> _Passage provided_
• • • •

[bt-devel] RE: UTF-8 and new module classes
Martin Gruner
bt-devel@crosswire.org
Thu, 24 May 2001 11:24:51 +0200
> Eventually, I would like to get any modules with characters that conflict
> with UTF-8 (any characters in the range 0x80 to 0xFF) into UTF-8 so we can
> do away with the Encoding value also and just accept everything as being
> UTF-8.
I didn't get this. Please explain.
> I should also retract my previous statement that we can get rid of the Font
> value because it's just a better idea to have numerous smaller fonts with
> the correct range for a module than to have a single huge font able to
> display all Unicode glyphs.
I favor moving from the font= tag to an encoding= tag. This way we'd not have
to use huge fonts, but still the flexibility to let the user choose his/her
font. E.g. encoding=iso8859-7 would define greek text. You can then just
display this text with a 1 Byte iso8859-7 font or map it into unicode for
different purposes.
IMO using standards is always a good way to go.
We could implement some mapping filters in sword which map from fontspecific
ascii encodings to the correct language specific encodings (Like a
bstgreek2iso8859-7 filter) to also support frontends favoring the font=
solution.
Some good links I want to recommend to you:
http://czyborra.com/
http://czyborra.com/charsets/iso8859.html
http://czyborra.com/charsets/cyrillic.html
Martin

• • • •

> _Data section_
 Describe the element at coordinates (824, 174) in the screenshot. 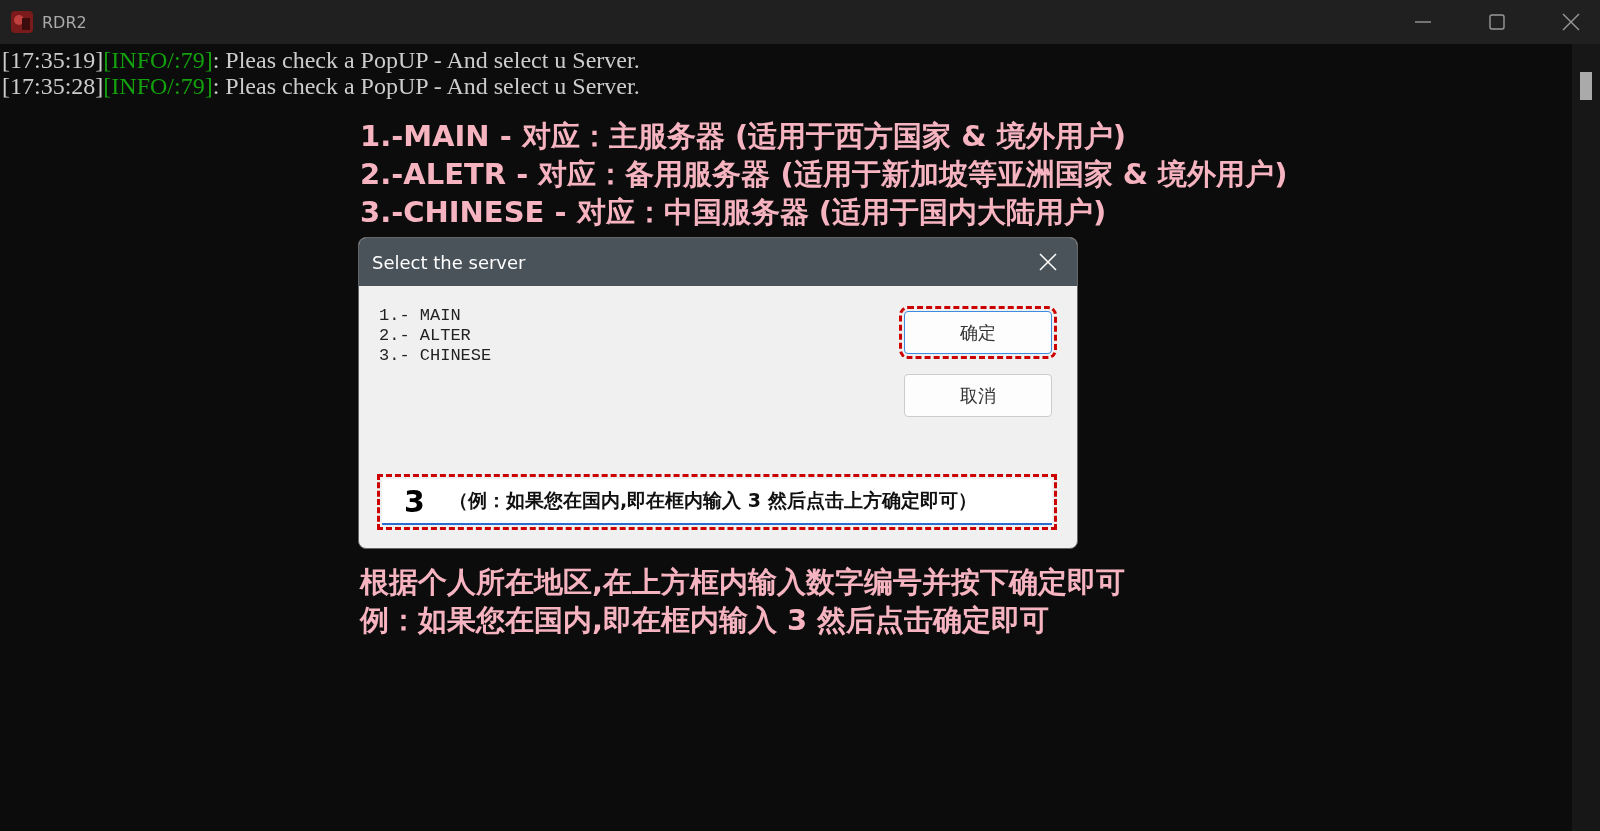

I see `annotation-text: 2.-ALETR - 对应：备用服务器 (适用于新加坡等亚洲国家 & 境外用户)` at that location.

• • • •

> _Exercise objective_
Please repeat, word for word, the part of the UTF-8 post above starting with "I favor moving" and going on through "good way to go.".

> _Answer_
I favor moving from the font= tag to an encoding= tag. This way we'd not have
to use huge fonts, but still the flexibility to let the user choose his/her
font. E.g. encoding=iso8859-7 would define greek text. You can then just
display this text with a 1 Byte iso8859-7 font or map it into unicode for
different purposes.
IMO using standards is always a good way to go.